### Introduction

In the following notebook, I will be preprocesing Reviews data from Airbnb for later modeling

**Import libraries**

In [112]:
import pandas as pd
import swifter
import spacy
import warnings

**Set notebook preferences**

In [113]:
#Set pandas preferences
pd.set_option('display.max_colwidth', 500)
pd.set_option('display.max_rows', 200)

#Surpress warnings
warnings.filterwarnings('ignore')

**Read in data**

In [114]:
#Set path to reviews data
path = r'C:\Users\kishe\Documents\Data Science\Projects\Python\In Progress\Airbnb - San Francisco\Data\02_Cleaned'

#Read in reviews data
df = pd.read_csv(path + '/2020_0526_Reviews_Cleaned.csv',
                 index_col=0)

**Preview data**

In [115]:
print('Data shape:', df.shape)
df.head()

Data shape: (36753, 3)


Unnamed: 0,comments,review_scores_rating,language
7790,Paul has a super nice place and is a super nice guy. The apartment is extremely clean and has an excellent location nestled between the Mission and Noe Valley. Definitely recommend his apartment!,100.0,en
10317,Did not stay here. There was a challenge that was not resolved. Inflexible personality. I asked for and Lawrence refused to refund anything.. Mumbled under his breath how 'rediculous' we were.,20.0,en
12146,"He's great. Location is perfect, especially if you have a bicycle.",60.0,en
27172,"Rebecca's studio is great. I felt completely at home with all the comforts and amenities that one could expect. Both the building and studio are very clean, modern and convenient to public transportation and San Francisco. Rebecca was very helpful and accommodating. I'd stay at her place again and would recommend anyone visiting SF to consider it as an excellent alternative to a hotel, especially if you prefer a modern accommodation.",80.0,en
507880,"Susie is a great hostess, very attentive and also gave me my privacy when I needed it. Unfortunately for things beyond her control, some kind of machinery malfunction or something from another apt, best we could figure, the room wasn't very quiet at night during the week I stayed. But otherwise it is a lovely place and I would return.\r\nSusie is very nice and has a loveable pooch Zoey!",80.0,en


### Text Processing

**Normalize comments**

In [116]:
#Import normalized_text
from Text_Processors import normalized_text

#Normalize comments
df['comments_normalized'] = df['comments'].apply(normalized_text)

display(df.head(3))

Unnamed: 0,comments,review_scores_rating,language,comments_normalized
7790,Paul has a super nice place and is a super nice guy.

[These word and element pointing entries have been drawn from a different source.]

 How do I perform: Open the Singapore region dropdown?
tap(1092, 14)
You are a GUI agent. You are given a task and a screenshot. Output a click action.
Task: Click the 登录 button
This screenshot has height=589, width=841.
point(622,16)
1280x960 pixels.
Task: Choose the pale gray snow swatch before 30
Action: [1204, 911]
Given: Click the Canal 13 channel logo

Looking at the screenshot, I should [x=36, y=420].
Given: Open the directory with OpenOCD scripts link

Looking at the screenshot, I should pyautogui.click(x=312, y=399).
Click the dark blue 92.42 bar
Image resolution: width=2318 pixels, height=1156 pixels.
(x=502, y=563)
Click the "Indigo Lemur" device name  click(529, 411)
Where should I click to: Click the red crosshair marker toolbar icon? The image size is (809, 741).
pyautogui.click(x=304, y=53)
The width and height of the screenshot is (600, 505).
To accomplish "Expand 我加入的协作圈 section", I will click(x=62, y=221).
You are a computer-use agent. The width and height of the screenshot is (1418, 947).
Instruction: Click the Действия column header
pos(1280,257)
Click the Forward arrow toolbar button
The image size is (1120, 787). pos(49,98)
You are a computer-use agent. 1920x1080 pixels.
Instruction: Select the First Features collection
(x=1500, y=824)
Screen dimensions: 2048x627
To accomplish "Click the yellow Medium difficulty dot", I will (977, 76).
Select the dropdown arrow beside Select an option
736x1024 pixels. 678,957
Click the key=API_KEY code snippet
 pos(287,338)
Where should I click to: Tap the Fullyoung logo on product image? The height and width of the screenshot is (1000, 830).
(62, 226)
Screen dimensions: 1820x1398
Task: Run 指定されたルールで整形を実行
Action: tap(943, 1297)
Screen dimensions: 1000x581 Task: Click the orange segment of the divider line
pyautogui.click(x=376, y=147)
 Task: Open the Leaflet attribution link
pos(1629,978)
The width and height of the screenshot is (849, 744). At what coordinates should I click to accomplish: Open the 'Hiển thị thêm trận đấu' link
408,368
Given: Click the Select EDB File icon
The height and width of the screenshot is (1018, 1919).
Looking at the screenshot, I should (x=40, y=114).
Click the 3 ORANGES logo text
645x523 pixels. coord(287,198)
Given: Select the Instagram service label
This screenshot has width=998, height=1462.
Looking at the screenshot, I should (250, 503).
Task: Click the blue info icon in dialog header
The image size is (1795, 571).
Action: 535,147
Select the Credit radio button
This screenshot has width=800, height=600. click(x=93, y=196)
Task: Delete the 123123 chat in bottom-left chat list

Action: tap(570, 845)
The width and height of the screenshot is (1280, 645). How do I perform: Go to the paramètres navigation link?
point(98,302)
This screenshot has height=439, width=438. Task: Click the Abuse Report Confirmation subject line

The apartment is extremely clean and has an excellent location nestled between the Mission and Noe Valley. Definitely recommend his apartment!,100.0,en,paul has a super nice place and is a super nice guy the apartment is extremely clean and has an excellent location nestled between the mission and noe valley definitely recommend his apartment
10317,Did not stay here. There was a challenge that was not resolved. Inflexible personality. I asked for and Lawrence refused to refund anything.. Mumbled under his breath how 'rediculous' we were.,20.0,en,did not stay here there was a challenge that was not resolved inflexible personality i asked for and lawrence refused to refund anything mumbled under his breath how rediculous we were
12146,"He's great. Location is perfect, especially if you have a bicycle.",60.0,en,he s great location is perfect especially if you have a bicycle


**Tokenize, lemmatize, and add POS tags comments**

In [117]:
#Import libraries
import nltk
import spacy
import en_core_web_sm

#Init spacy tokenizer and stop words
nlp = spacy.load('en_core_web_sm')
stopwords = nlp.Defaults.stop_words

#Tokenize comments_normalized
df['tokens_raw'] = [nlp.tokenizer(text) for text in df['comments_normalized']]

#Remove stopwords, lemmatize tokens_raw, and remove tokens shorter than 2 characters
df['tokens_clean'] = df['tokens_raw'].apply(lambda x: [token.lemma_ for token in x if not token.is_stop and len(token) >1])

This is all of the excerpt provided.